Civil society organizations and LGBTQI+ activists often cited social stigma against HIV and AIDS and against higher-risk populations as a barrier for accessing health services, especially for the transgender community and men who have sex with men. Mental health care was a top concern, and according to these groups, mental health-care providers tended to use moralistic terms to shame LGBTQI+ persons. In terms of physical health care, many practitioners expressed discomfort in discussing sexual activity, and shamed patients who discussed sexually transmitted infections. Neither PrEP nor PEP, pre- and post-exposure medications that prevent transmittal of HIV during sex, were available in the country. The government made HIV testing free of cost, but stigma regarding testing and seeking treatment remained strong. On October 19, the government published national antiretroviral therapy guidelines to outline efforts to increase treatment availability around the country.
Same-sex sexual conduct is illegal under the penal code. The government did not actively enforce the law. LGBTQI+ groups reported the government retained the law because of societal pressure. LGBTQI+ groups reported police used the law as a pretext to harass LGBTQI+ individuals and individuals who were perceived to be LGBTQI+ regardless of their sexual orientation, as well as to limit registration of LGBTQI+ organizations. Some groups also reported harassment under a suspicious-behavior provision of the police code. The transgender population has long been a marginalized but recognized as part of society. Nevertheless, it experienced continued high levels of fear, harassment, and law enforcement contact in the wake of violent extremist attacks. Police investigation and prosecution of those complicit in violence or crimes against LGBTQI+ individuals remained rare.

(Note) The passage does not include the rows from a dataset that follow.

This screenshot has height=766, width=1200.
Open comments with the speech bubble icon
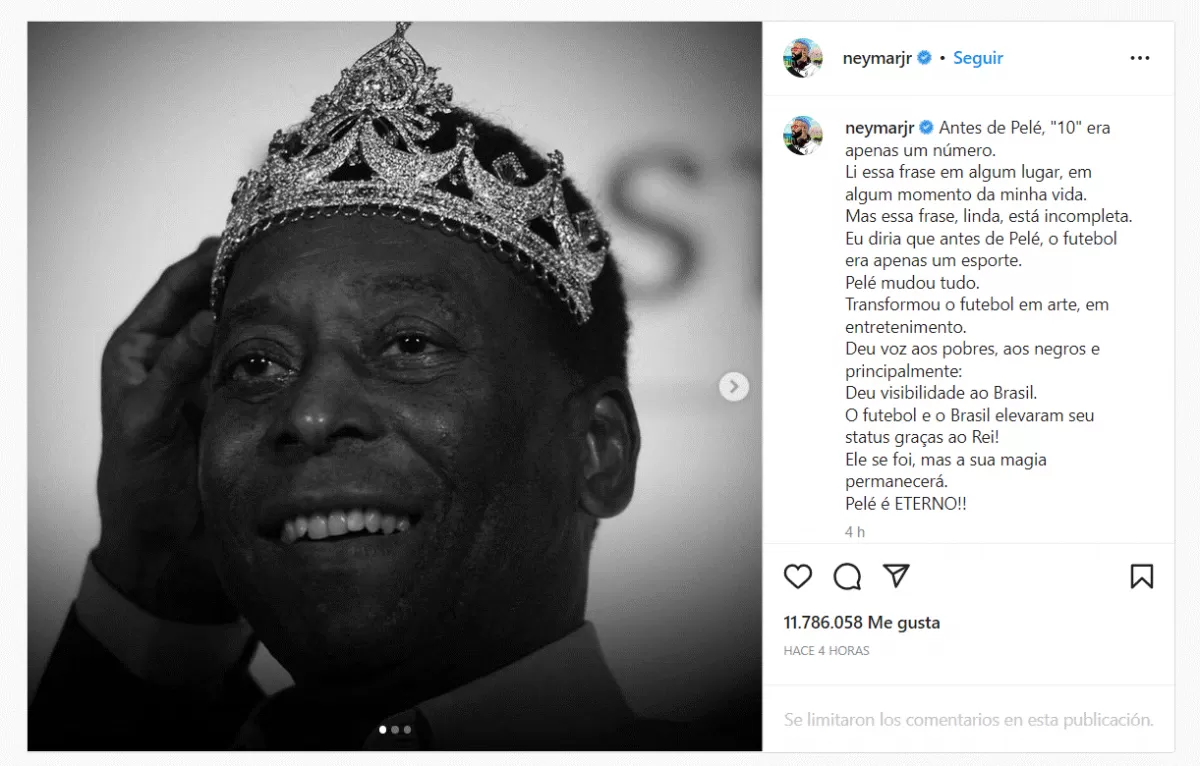847,576
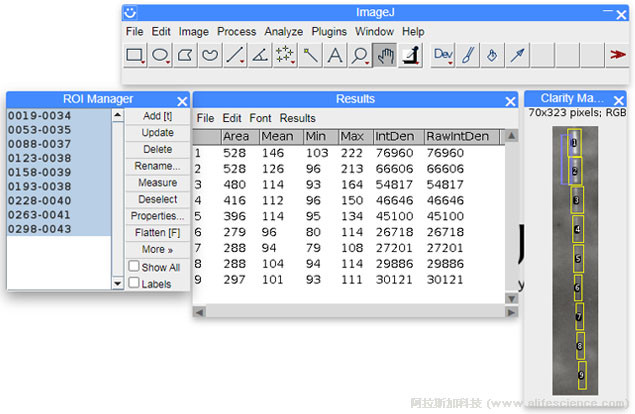Image resolution: width=635 pixels, height=414 pixels.
Task: Select the Oval selection tool
Action: click(160, 56)
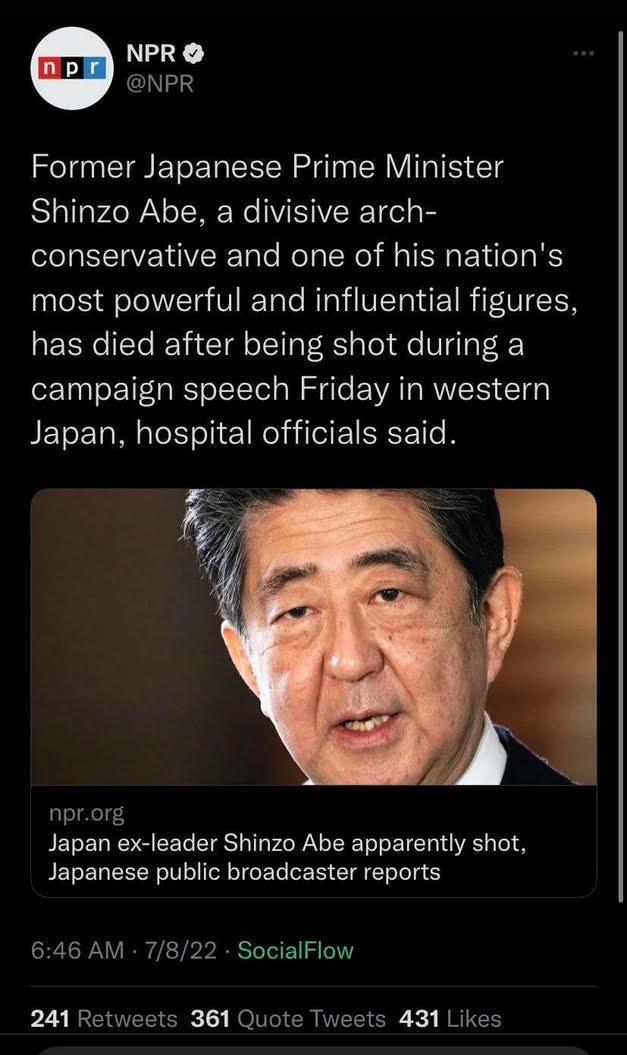Show the 431 Likes list

point(450,1019)
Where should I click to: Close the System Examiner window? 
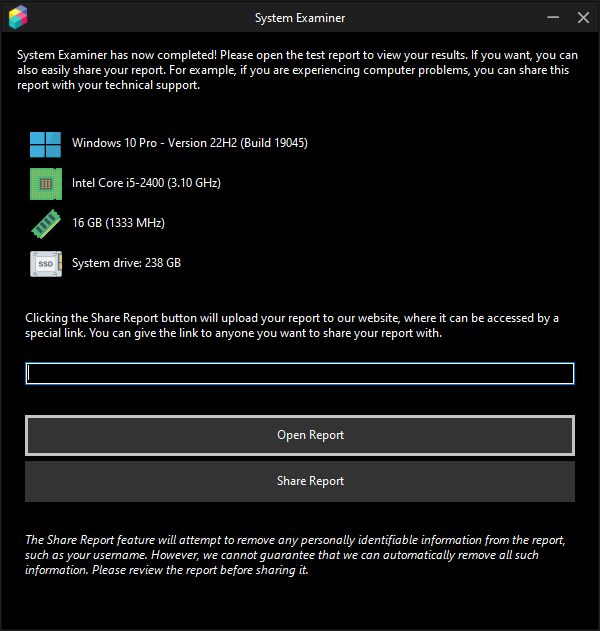pyautogui.click(x=583, y=18)
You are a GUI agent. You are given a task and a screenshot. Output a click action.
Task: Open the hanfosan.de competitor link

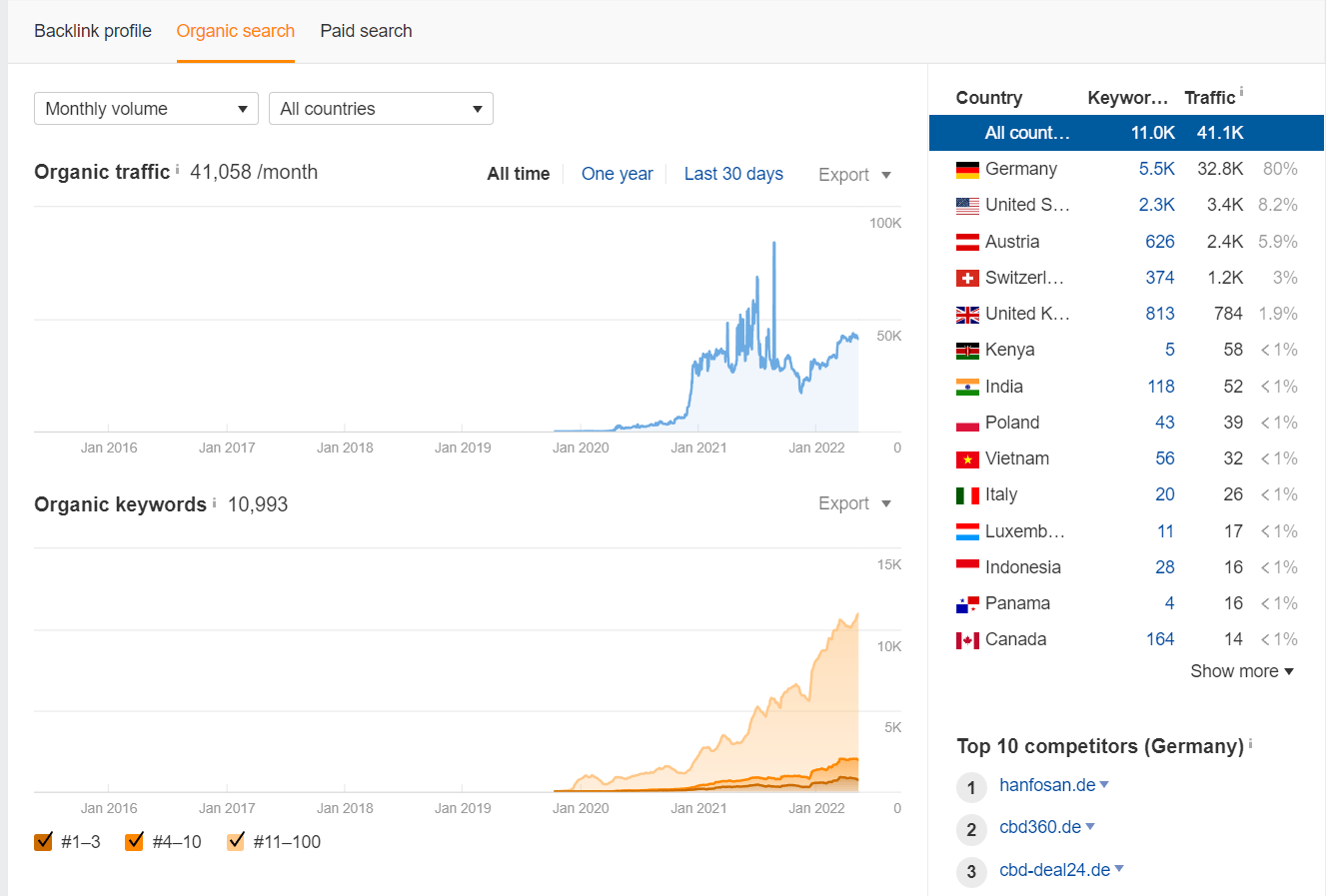click(x=1047, y=785)
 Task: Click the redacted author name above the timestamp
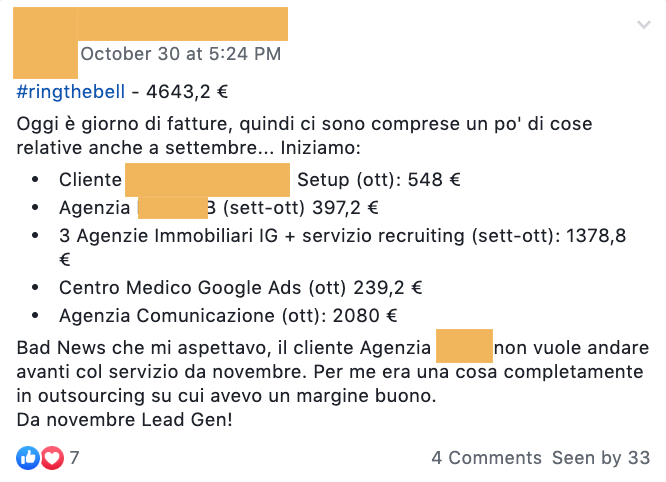tap(183, 24)
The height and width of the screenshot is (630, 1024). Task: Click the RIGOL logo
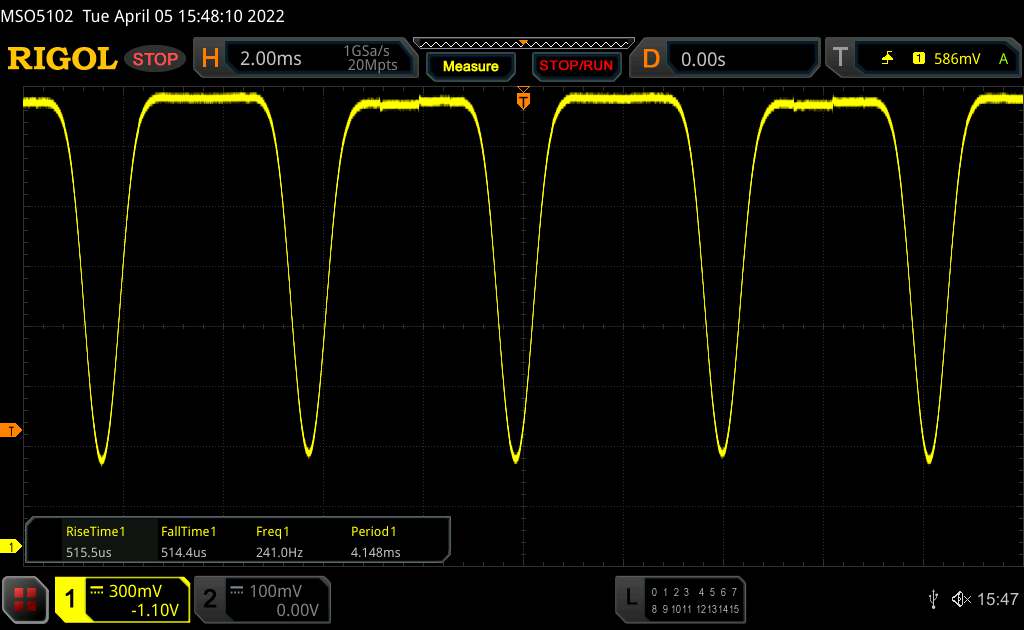[x=62, y=59]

Members of LGBTQI+ communities received threatening messages via telephone, text, and social media, and some were harassed by police. They stressed the need for online and physical security due to continued threats of physical violence. In August an antiterrorism tribunal sentenced six individuals to death in the killing of two gay men five years ago, Mahbub Rabbi Tonoy and Xulhaz Mannan, an editor of the country’s first gay rights magazine and a prominent gay rights activist.
The law does not prohibit discrimination against LGBTQI+ persons in housing, employment, nationality laws, and access to government services such as health care. LGBTQI+ groups reported official discrimination in employment and occupation, housing, and access to government services including health care and access to justice.
While some transgender women in the country identified as hijra (a cultural South Asian term for some transgender women as well as some intersex and gender non-conforming individuals), due to an affinity for the hijra subculture or a desire for increased social protection, not all chose to do so. Many transgender women asserted their transgender identities and corrected those who identified them as hijra. Meanwhile, transgender men received little support or tolerance, particularly in poor and rural communities. Some conservative clerics decried the transgender community and sharply distinguished it from the hijra identity, saying the latter would be tolerable while the former remains unacceptable.
Organizations specifically assisting lesbians continued to be rare. Strong social stigma based on sexual orientation was common and prevented open discussion of the subject.
Although the government made some progress in promoting social acceptance of hijra persons, a small segment of the community, the government made limited efforts to promote the rights of others in the LGBTQI+ community. On September 16, the director general of the Bangladesh Bureau of Statistics announced the national census would include hijra as a “third gender” category; the census was scheduled to be conducted in 2022.
The issuance of illegal fatwas and village arbitration, which a prominent local NGO defined as rulings given by community leaders rather than religious scholars, also occurred.